- JOB -
Please rewrite the entries below with every "icon" swapped for "button", leaving everything else unchanged. Leave the pictures out of your version.
----- SUPPLIED INFORMATION -----
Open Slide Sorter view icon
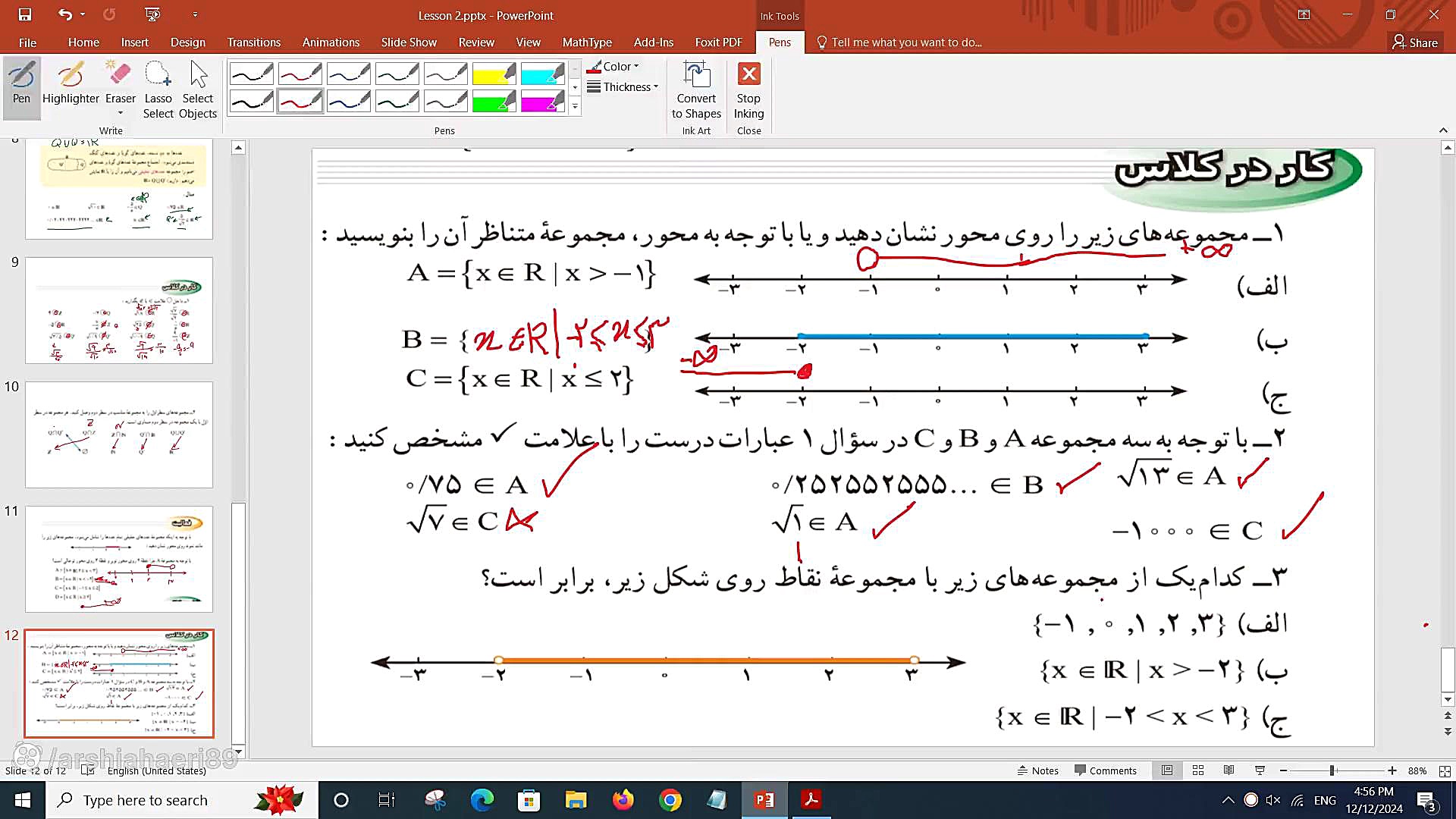Viewport: 1456px width, 819px height. 1198,770
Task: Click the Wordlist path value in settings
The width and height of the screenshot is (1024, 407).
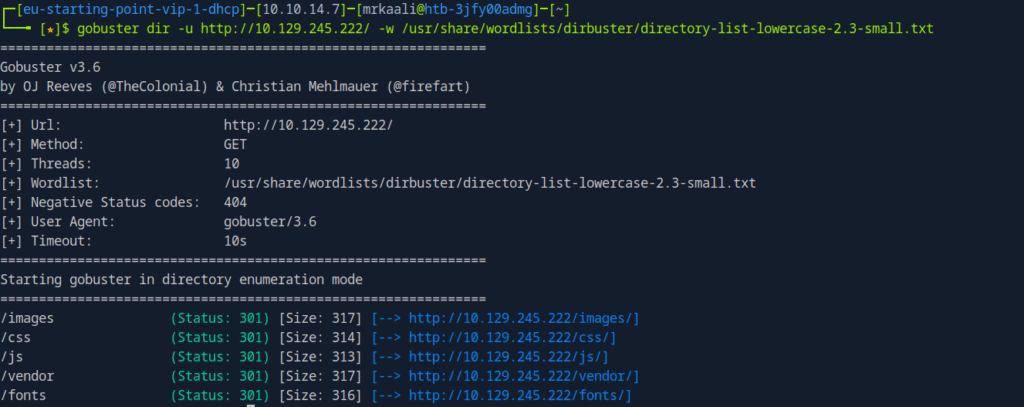Action: point(490,183)
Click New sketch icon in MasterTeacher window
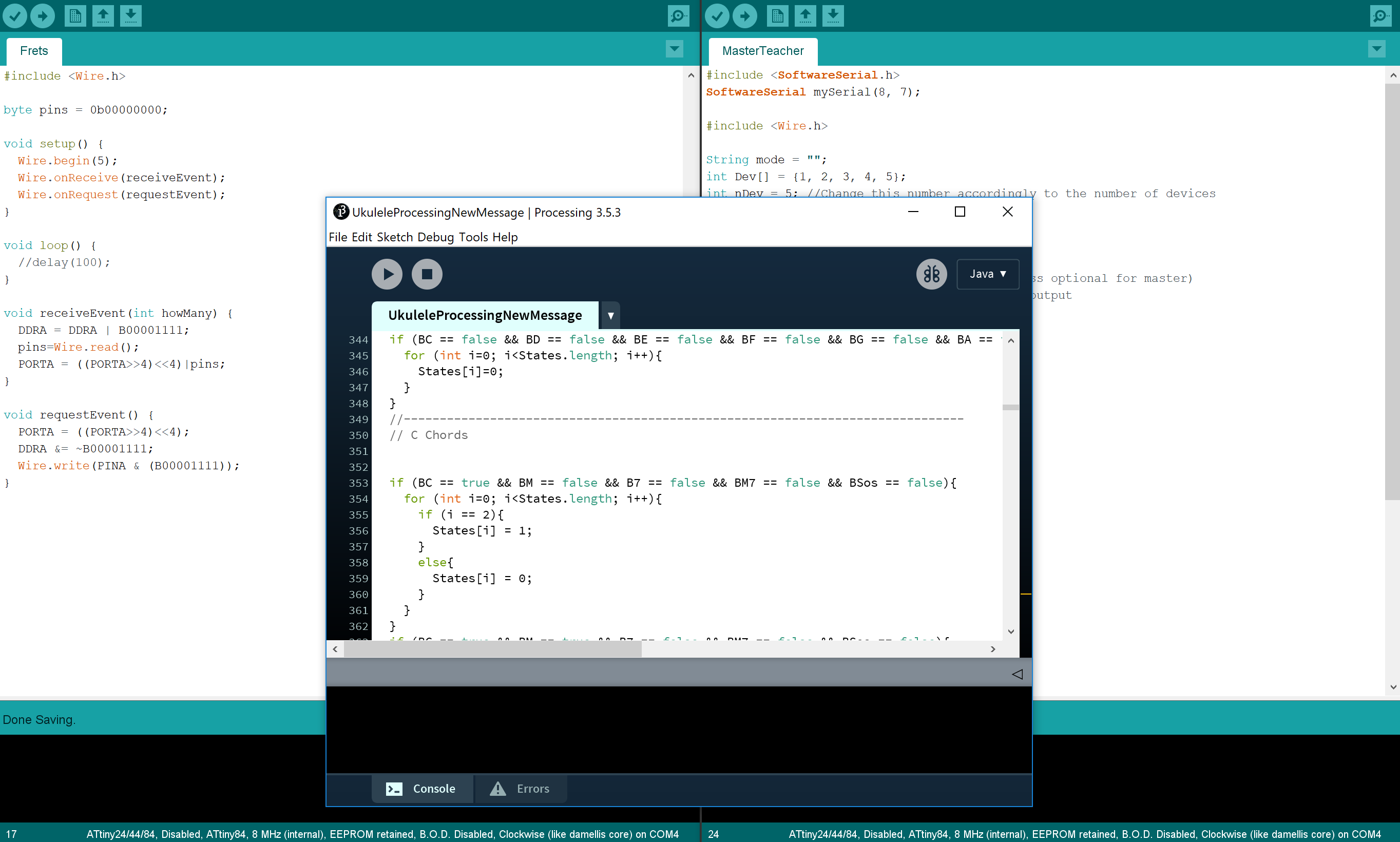 click(777, 16)
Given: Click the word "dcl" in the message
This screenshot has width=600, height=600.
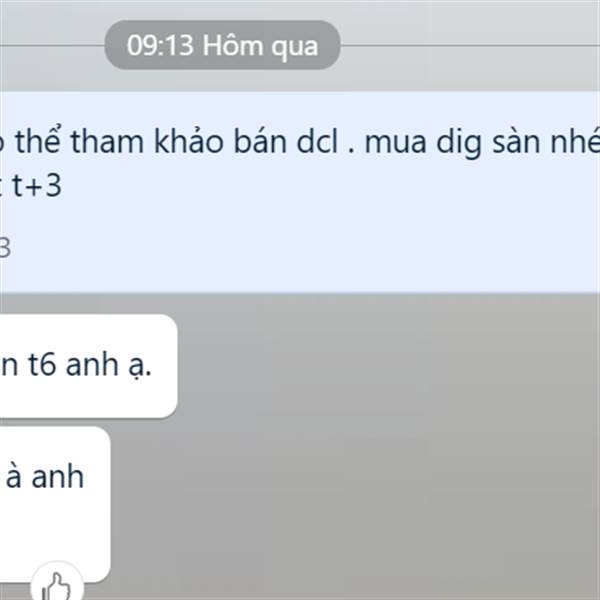Looking at the screenshot, I should coord(317,142).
-----
- FINISHED TASK -
Open Slide Sorter view button
Viewport: 1456px width, 819px height. 1198,770
Task: Click the Wordlist path value in settings
The width and height of the screenshot is (1024, 407).
Action: point(490,183)
Click New sketch button in MasterTeacher window
 click(777, 16)
Given: Click the word "dcl" in the message
This screenshot has width=600, height=600.
Looking at the screenshot, I should coord(317,142).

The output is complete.